- High net worth individuals, families, family offices, and foundations plan to increase their allocation to impact investing from 20 per cent of their portfolios in 2019 to 35 per cent by 2025.
- A quarter (27 per cent) of all investors expect to move to more than 50 per cent invested for impact within five years.
- Nine-in-10 (87 per cent) investors say climate change influences their investment choices, while over half (52 per cent) view climate change as the greatest threat to the world.
- Seven-in-10 (69 per cent) say COVID-19 has affected their views of investing and the economy, while 66 per cent say that it is likely to broaden their risk assessment to include more environmental, social, and governance (ESG) factors.
October 12, 2020: A new research report launched by Campden Wealth, Global Impact Solutions Today (GIST), and Barclays Private Bank reveals the growth in leading private wealth holders and family offices investing for positive social and environment impact, with the average portfolio allocation set to almost double, increasing from 20 per cent in 2019 to 35 per cent by 2025.
Investing for Global Impact: A Power for Good, now in its seventh year, provides unique insight into the attitudes and actions of a sample of the world’s wealthiest individuals, families, family offices, and their foundations when it comes to generating positive impact with their capital. As a leading global benchmark for those interested in impact investing and philanthropy, data for this study was collected from over 300 respondents from 41 countries, with an average net worth of $876 million and cumulative net worth estimated at $264 billion. Additionally, case studies with prominent investors and philanthropists also feature in the report.
Private wealth holders are increasingly engaging in impact investing
The proportion of the wealthy investors allocating more than 20 per cent of their portfolio to impact investing is expected to increase from 27 per cent to 39 per cent as soon as next year, and a quarter (27 per cent) are predicting to allocate more than 50 per cent within five years from now. As such, the average portfolio allocation to impact investing amongst these investors is expected to increase from 20 per cent in 2019 to 35 per cent by 2025.

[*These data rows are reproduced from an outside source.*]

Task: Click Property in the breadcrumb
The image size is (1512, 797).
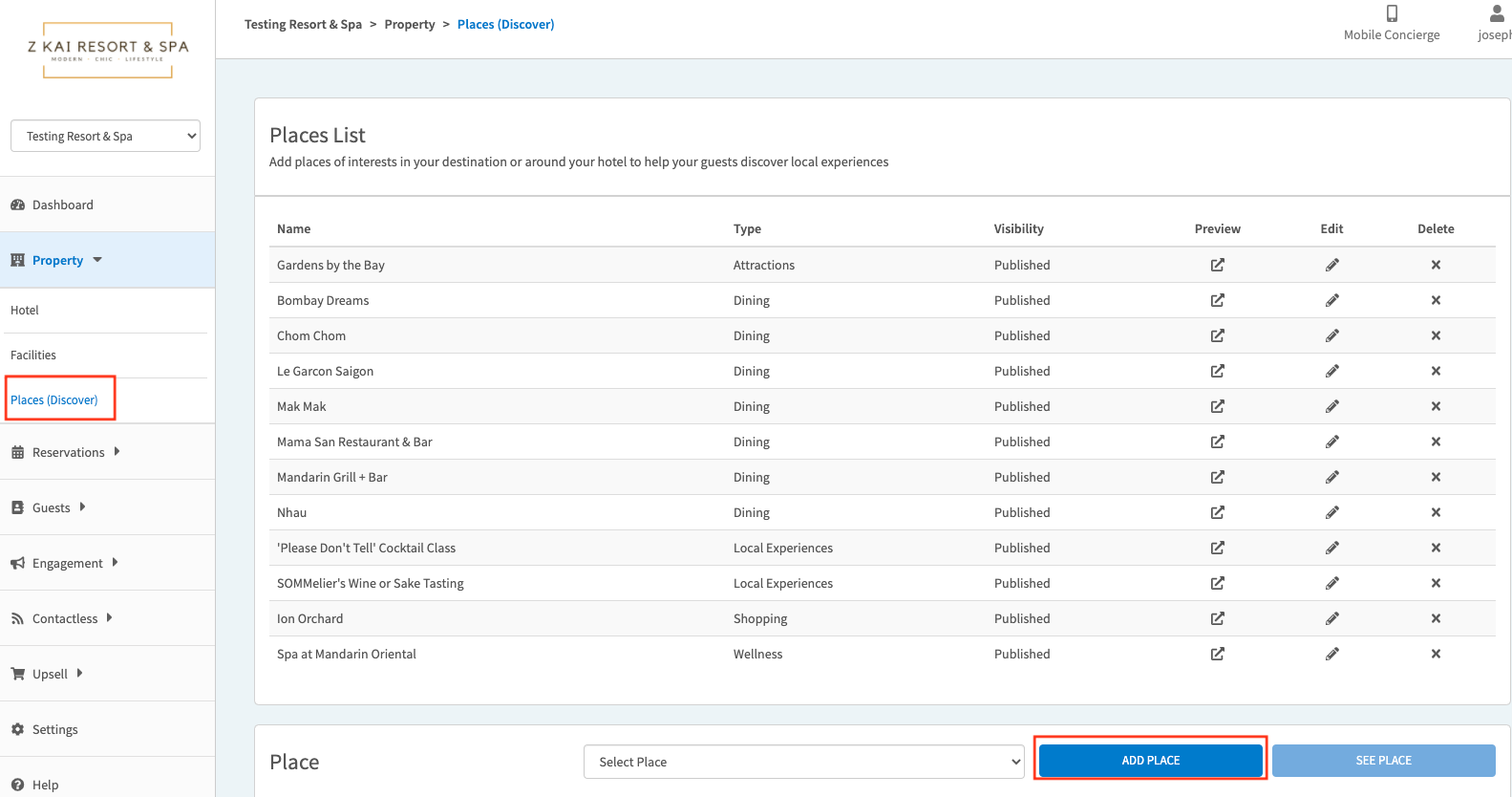Action: 409,24
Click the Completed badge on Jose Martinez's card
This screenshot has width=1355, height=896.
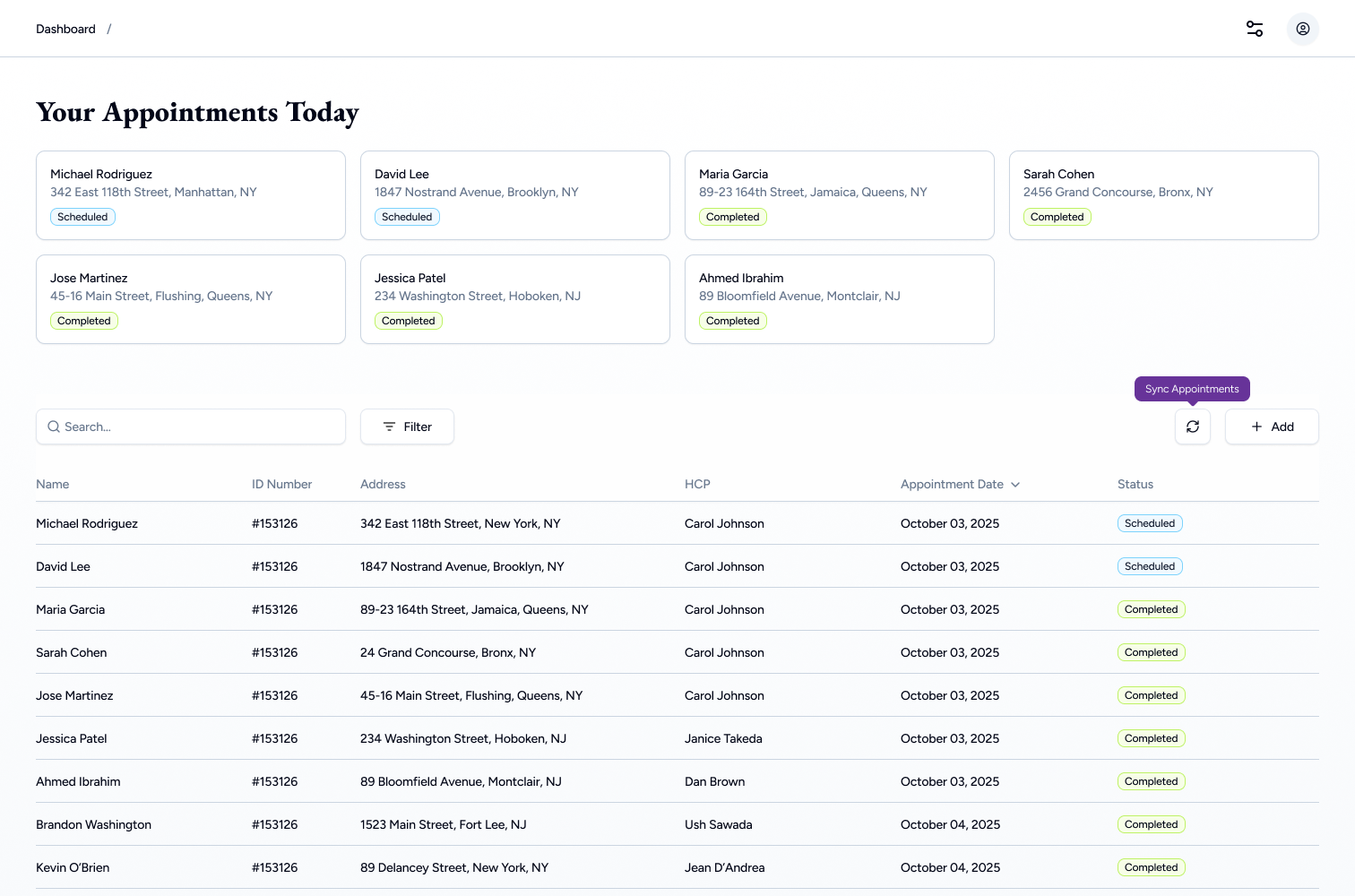pos(84,320)
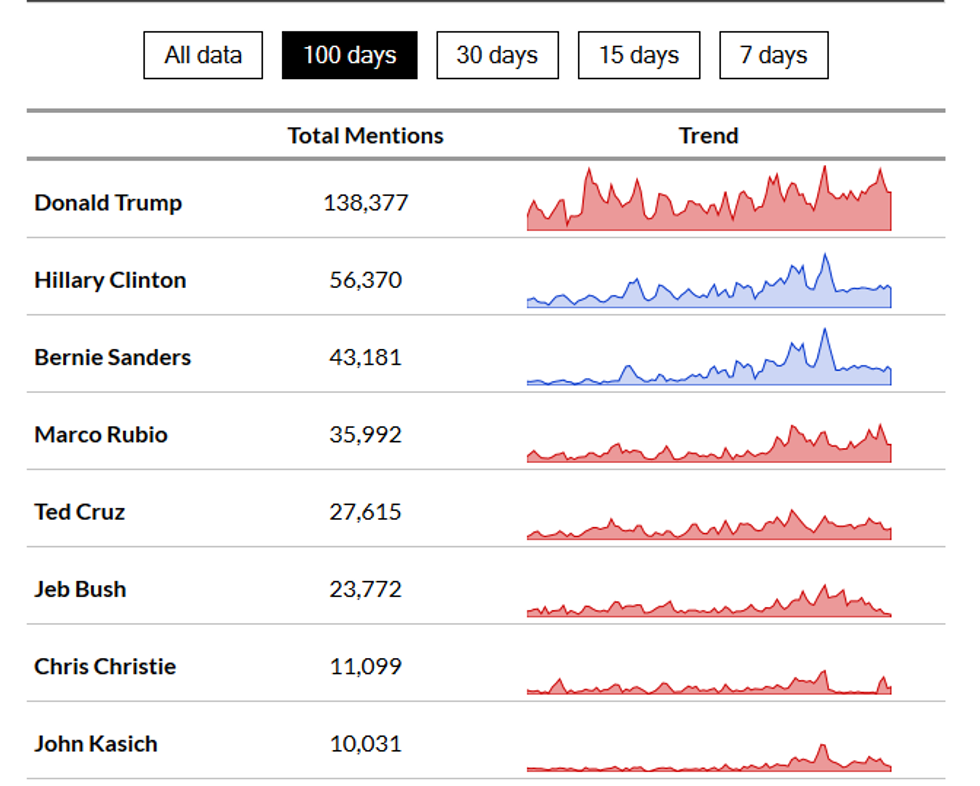This screenshot has height=786, width=980.
Task: Select the 7 days button
Action: [x=773, y=55]
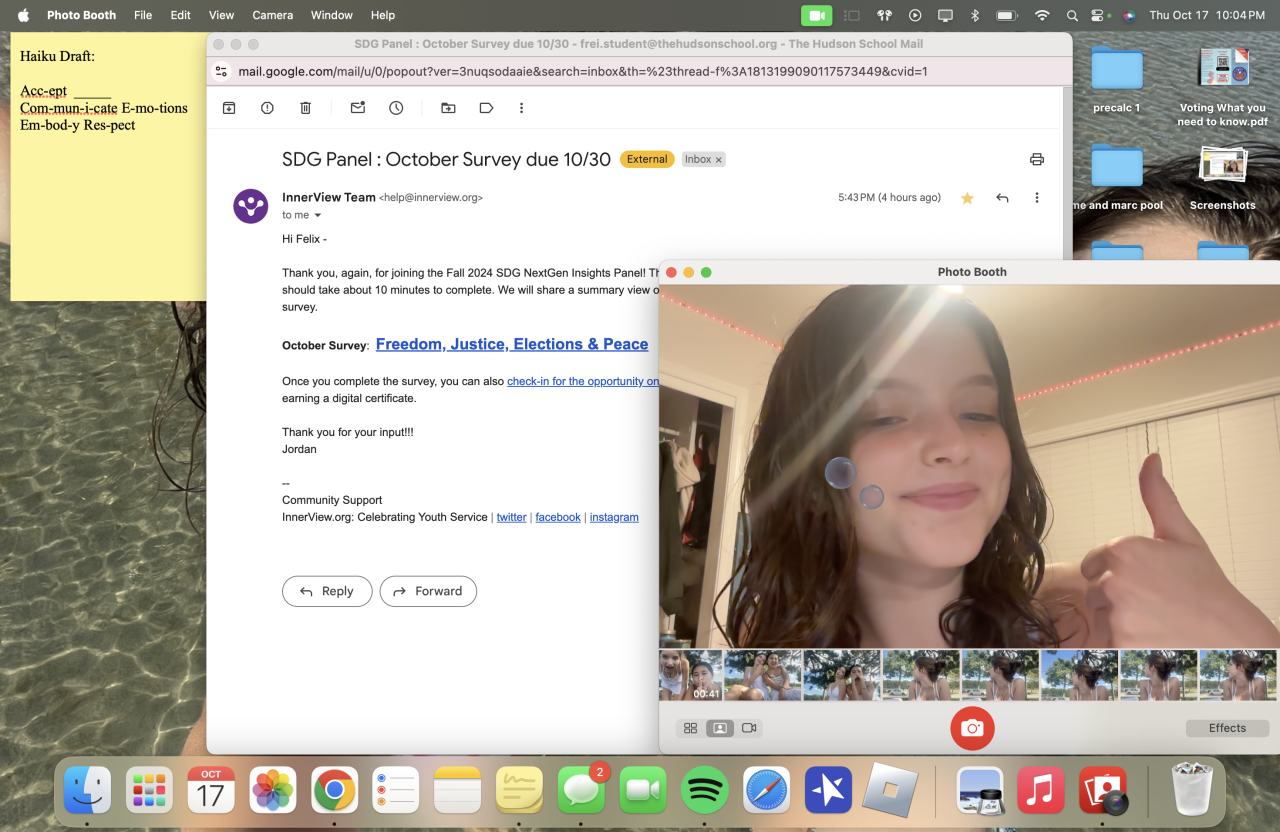The image size is (1280, 832).
Task: Delete this email with trash icon
Action: (x=306, y=108)
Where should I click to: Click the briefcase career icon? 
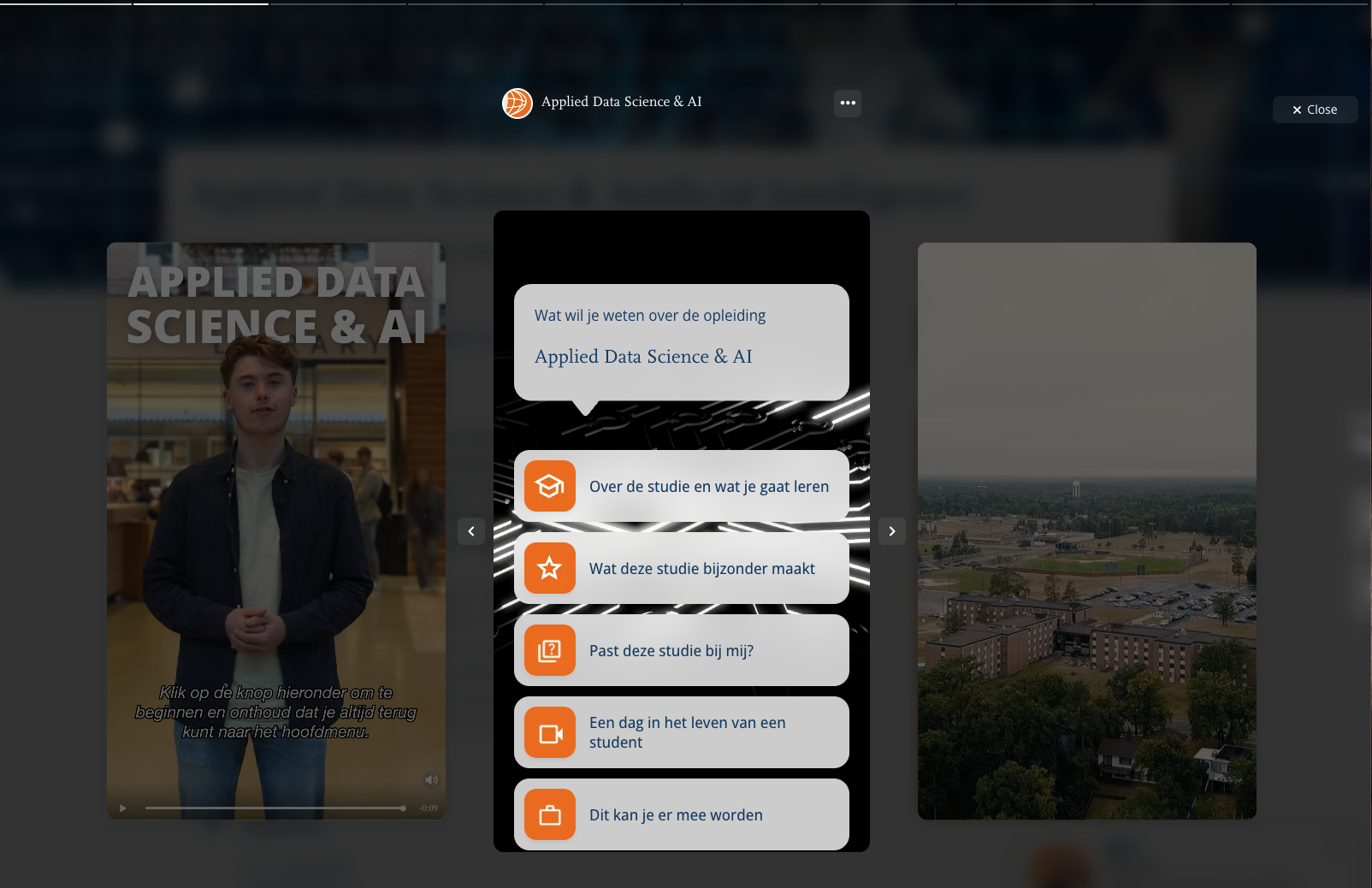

Driving this uplift is the belief of two-in-five respondents (38 per cent) that they have a responsibility to make the world a better place. A quarter (24 per cent) believe that this approach will lead to better returns and risk profiles, and 26 per cent are looking to show that family wealth can create positive outcomes around the world.
Climate change considered the greatest threat to the world
The majority of investors (82 per cent) feel a responsibility to support global social and environmental initiatives. Specifically, just over half (52 per cent) believe that the long-term impacts of climate change pose the greatest threat to the world, and roughly four-in-five (83 per cent) are already concerned with the effects of climate change seen globally. These concerns mean that nine-in-10 (87 per cent) say that climate change plays a part in their investment choices.
While just over half (53 per cent) of these wealthy investors say Europe is leading the world in carbon neutral initiatives, 86 per cent want governments to do more, but at the same time, four-in-five (81 per cent) recognise the role of private capital in addressing climate change. With this in mind, two-in-five (39 per cent) would like to know the carbon footprint of their portfolio to inform their investing, while roughly one-in-five (19 per cent) already have this information.
Of those who do know their carbon footprint data, 13 per cent consider it as they make further investments and 9 per cent use it to actively reduce it towards a target, showing that more information around carbon emissions helps create greater positive impact.
COVID-19 is acting as a ‘wake-up call’ and driving interest in sustainable investing
COVID-19 has made individuals increasingly aware of the world around them, with seven-in-10 (69 per cent) respondents saying that it has affected their views of investing and the economy. Nearly half (49 per cent) believe that investing will not return to ‘normal’, even after the crisis subsides, and one-in-five (22 per cent) think that the impact investing market is about to ‘take off’.
In a sign that the implications for impact investing will be long lasting, two-thirds (66 per cent) say that they are likely to broaden their risk assessment to include more ESG factors, while 64 per cent insist that the crisis will force a deeper reconsideration of shareholder capitalism, and 69 per cent agree that how companies behave during the crisis will determine their investment attractiveness afterwards.
Healthcare ranked the second most popular impact sector, and a notable 84 per cent say that they plan to increase their investment to healthcare over the coming year, a proportion that outstrips all others.